Dans l’intervalle, on essaie de promouvoir la finance islamique. Il faut se prononcer sur sa portée et sa limite. Le budget complémentaire, de même qu’il a été dit, sera difficilement bouclé à cause de la flambée du prix de l’énergie et également du repli du cours du dinar. La dette atteindra 50% en 2013, a-t-on soutenu. Mais le gouvernement de BCE avait trouvé un début de réponse. On a bien dit qu’on postulerait au statut de membre sans l’adhésion avec l’UE. L’objectif est de puiser dans les fonds structurels destinés à la mise à niveau des régions, ce qui dispenserait de lever de la dette.

Voilà des questions épineuses à aborder. L’opinion a besoin des lumières des universitaires.

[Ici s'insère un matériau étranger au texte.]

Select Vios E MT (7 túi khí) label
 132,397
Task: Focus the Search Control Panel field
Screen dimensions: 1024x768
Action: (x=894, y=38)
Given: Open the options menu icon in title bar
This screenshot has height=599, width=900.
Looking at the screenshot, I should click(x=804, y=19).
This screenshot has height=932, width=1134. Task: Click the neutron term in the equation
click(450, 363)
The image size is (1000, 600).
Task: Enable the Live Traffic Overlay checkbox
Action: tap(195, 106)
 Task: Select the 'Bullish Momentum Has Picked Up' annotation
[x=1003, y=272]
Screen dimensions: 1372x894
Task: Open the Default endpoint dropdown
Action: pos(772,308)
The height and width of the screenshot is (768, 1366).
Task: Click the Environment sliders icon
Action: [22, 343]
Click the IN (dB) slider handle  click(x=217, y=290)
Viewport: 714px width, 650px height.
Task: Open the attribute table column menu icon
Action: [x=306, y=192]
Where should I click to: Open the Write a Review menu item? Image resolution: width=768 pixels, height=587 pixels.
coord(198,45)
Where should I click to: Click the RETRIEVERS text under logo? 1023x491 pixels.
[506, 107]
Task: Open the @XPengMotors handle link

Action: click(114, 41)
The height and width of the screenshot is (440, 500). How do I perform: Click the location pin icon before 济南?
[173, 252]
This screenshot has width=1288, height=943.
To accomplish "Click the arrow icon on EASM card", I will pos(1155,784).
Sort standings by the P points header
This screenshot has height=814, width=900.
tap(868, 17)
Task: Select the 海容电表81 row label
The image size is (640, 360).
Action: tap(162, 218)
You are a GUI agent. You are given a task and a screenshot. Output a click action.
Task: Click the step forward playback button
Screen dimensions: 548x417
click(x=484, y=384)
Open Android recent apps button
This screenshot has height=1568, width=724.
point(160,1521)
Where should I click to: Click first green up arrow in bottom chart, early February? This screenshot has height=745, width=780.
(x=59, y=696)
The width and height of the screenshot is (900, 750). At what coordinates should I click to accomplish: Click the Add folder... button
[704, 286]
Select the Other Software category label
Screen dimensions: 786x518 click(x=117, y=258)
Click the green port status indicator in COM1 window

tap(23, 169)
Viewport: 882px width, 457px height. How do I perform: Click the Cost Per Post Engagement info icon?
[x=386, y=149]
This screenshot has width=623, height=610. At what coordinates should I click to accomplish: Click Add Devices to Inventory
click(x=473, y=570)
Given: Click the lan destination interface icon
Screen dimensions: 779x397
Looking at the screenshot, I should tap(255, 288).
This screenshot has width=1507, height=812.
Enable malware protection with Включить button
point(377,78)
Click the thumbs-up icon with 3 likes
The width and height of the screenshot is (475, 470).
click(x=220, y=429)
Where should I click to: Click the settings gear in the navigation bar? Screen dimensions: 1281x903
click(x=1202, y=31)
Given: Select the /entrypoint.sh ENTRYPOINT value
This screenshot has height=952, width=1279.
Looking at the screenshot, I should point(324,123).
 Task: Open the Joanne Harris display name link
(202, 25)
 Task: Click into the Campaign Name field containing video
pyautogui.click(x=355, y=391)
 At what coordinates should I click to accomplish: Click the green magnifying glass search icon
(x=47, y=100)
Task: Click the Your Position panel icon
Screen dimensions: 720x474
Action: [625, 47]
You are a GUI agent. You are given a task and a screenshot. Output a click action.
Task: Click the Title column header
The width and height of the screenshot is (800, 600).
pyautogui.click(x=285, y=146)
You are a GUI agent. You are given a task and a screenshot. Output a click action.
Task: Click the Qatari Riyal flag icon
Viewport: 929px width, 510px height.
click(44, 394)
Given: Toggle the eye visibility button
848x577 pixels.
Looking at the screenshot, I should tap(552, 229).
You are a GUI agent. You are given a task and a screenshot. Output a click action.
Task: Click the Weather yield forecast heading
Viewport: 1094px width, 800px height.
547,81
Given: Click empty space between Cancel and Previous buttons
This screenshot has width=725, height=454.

Un think tank de plein droit

Parler de l’économie dans son ensemble, c’est une façon de prendre de la hauteur. Mais c’est d’une certaine façon s’enfermer dans de l’académisme. Ignorer totalement le monde de l’entreprise revient tout simplement à survoler les problèmes. Quand l’université ignore l’entreprise, elle ne fait que tourner le dos au partenaire avec lequel elle peut s’atteler à la refondation de l’économie. Les économistes ont un devoir. Aux Etats-Unis, il est de tradition que chaque président fait équipe avec un économiste. Milton Friedman, W. Rostow, Kenneth Galbraith et les autres ont investi le bureau ovale. Nos économistes sont restés à l’écart des grands choix du pays. Les économistes ont beaucoup souffert de la dictature et de la pensée unique du ministère du Plan. L’exemple de Mohamed Ali Lahouel est fort édifiant. L’économiste, pourtant RCDiste affiché, a eu «l’outrecuidance» de soutenir en 2000 que le taux de croissance du IXème Plan devait être ramené de 5,5 à 5% qu’il fut banni de la scène publique.

Désormais, les économistes doivent avoir voix au chapitre. Et pour cela il faut qu’ils donnent de la voix. En disant leur mot.